CSIRO Linux GPU Cluster

Specialised Graphical Processing Unit computing facility

Getting Started

User Information

Accessing the GPU cluster
Users can access the GPU cluster via ssh.
To access the production cluster, users should ssh to the production head node, called linuxgpu.csiro.au Users with an account can log in using their nexus ident as their username, and entering their nexus password when prompted for a password.

To access the test cluster, users should ssh to the test development/head node, called testgpu.csiro.au Users with an account can log in using their nexus ident as their username, and entering their nexus password when prompted for a password.

Please Contact a ASC Cluster Administrator and request to add your NEXUS account to the GPU cluster if you do not have an account on the GPU cluster. (Assistance email below)

Logging In
Getting a console application working just requires Putty (or ssh to linuxgpu.csiro.au from a Linux host)
You can learn about Putty or just install it if it is not already included on your machine

Once installed you can manually add linuxgpu.csiro.au to the list of hosts or just download the pre-configured entries. After downloading the zip, extract the .reg files and right click and select merge for those you require. If the application you will be running on the cluster requires a graphic user interface see this FAQ item

Running Jobs on the GPU cluster
Job submission is via the head node "linuxgpu.csiro.au". linuxgpu is also a login node where jobs can be compiled under nvcc/cudacc environment.

Please note:
There are no gpus attached to the production head node (see GPU Structural Configuration "pdf")

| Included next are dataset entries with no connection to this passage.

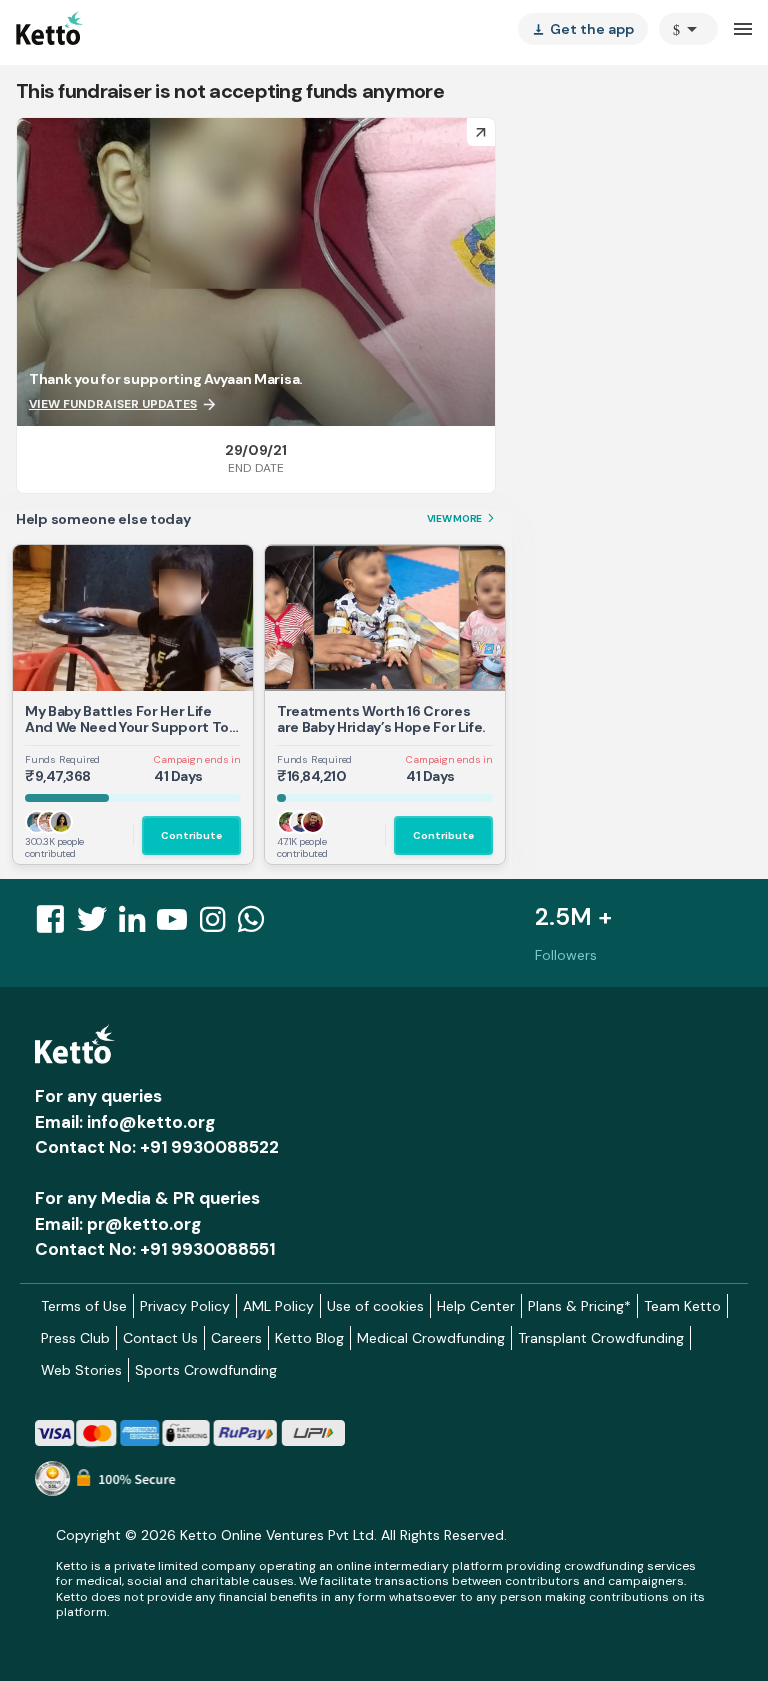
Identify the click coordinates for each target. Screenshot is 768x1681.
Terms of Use (84, 1306)
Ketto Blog (309, 1338)
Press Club (75, 1338)
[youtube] (178, 925)
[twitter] (98, 925)
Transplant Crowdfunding (601, 1338)
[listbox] (583, 29)
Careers (236, 1338)
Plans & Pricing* (579, 1306)
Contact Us (160, 1338)
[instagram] (218, 925)
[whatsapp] (257, 925)
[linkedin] (138, 925)
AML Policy (278, 1306)
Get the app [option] (583, 29)
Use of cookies (375, 1306)
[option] (688, 29)
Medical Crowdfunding (431, 1338)
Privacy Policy (185, 1306)
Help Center (476, 1306)
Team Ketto (682, 1306)
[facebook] (56, 925)
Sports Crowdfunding (206, 1370)
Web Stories (81, 1370)
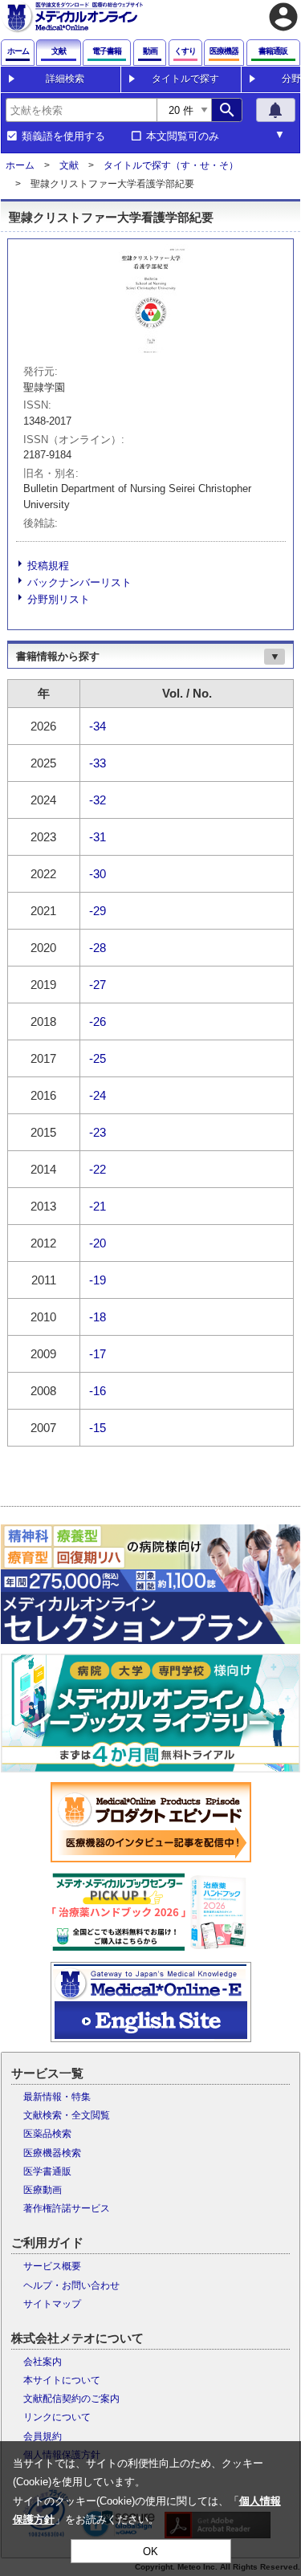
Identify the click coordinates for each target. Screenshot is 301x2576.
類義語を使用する (63, 136)
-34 (97, 726)
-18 (97, 1317)
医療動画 (42, 2190)
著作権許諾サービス (66, 2208)
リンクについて (57, 2417)
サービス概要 (52, 2266)
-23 (97, 1132)
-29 (97, 911)
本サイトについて (61, 2380)
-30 (97, 874)
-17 (97, 1354)
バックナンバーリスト (79, 582)
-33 (97, 763)
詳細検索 (65, 78)
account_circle (283, 17)
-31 (97, 837)
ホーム (20, 165)
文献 (69, 165)
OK (150, 2551)
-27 (97, 984)
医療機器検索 (52, 2153)
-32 (97, 800)
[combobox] (81, 110)
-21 (97, 1206)
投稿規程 (48, 566)
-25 (97, 1058)
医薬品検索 (47, 2133)
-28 (97, 947)
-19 (97, 1280)
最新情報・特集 (57, 2096)
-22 (97, 1169)
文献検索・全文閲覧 (66, 2115)
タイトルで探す (185, 78)
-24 (97, 1095)
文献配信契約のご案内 (71, 2398)
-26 (97, 1021)
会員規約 (42, 2436)
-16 (97, 1391)
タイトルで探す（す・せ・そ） (171, 165)
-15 (97, 1428)
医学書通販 (47, 2171)
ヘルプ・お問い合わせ (71, 2285)
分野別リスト (58, 599)
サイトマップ (52, 2303)
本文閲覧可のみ (182, 136)
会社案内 (42, 2361)
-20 (97, 1243)
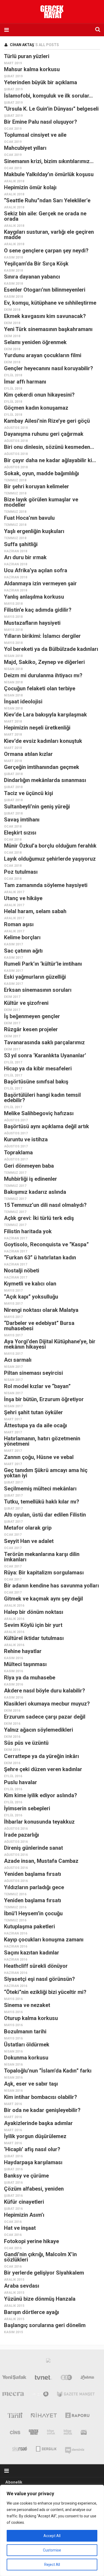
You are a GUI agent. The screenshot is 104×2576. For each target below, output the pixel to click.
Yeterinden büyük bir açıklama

For job submission logon to linuxgpu and then submit your job by running

qsub "jobname"

Interactive jobs and debugging can be done on the Test, Development and Training system, "testgpu.csiro.au"

We will also be setting up a test queue with a small number of test nodes available for users to test their batch jobs before moving the jobs to the production cluster. Once this is set up, users will be able to do:
qsub -q test "jobname"

to have their jobs run on a test node.

There is a guide for using the torque batch system at: http://www.hpsc.csiro.au/userguides/blade/localguide.php#PBS
It refers to a different cluster run by the ASC group in CSIRO, but the qsub syntax is the same.
One difference is that you need to explicitly request GPUs (see the FAQ item)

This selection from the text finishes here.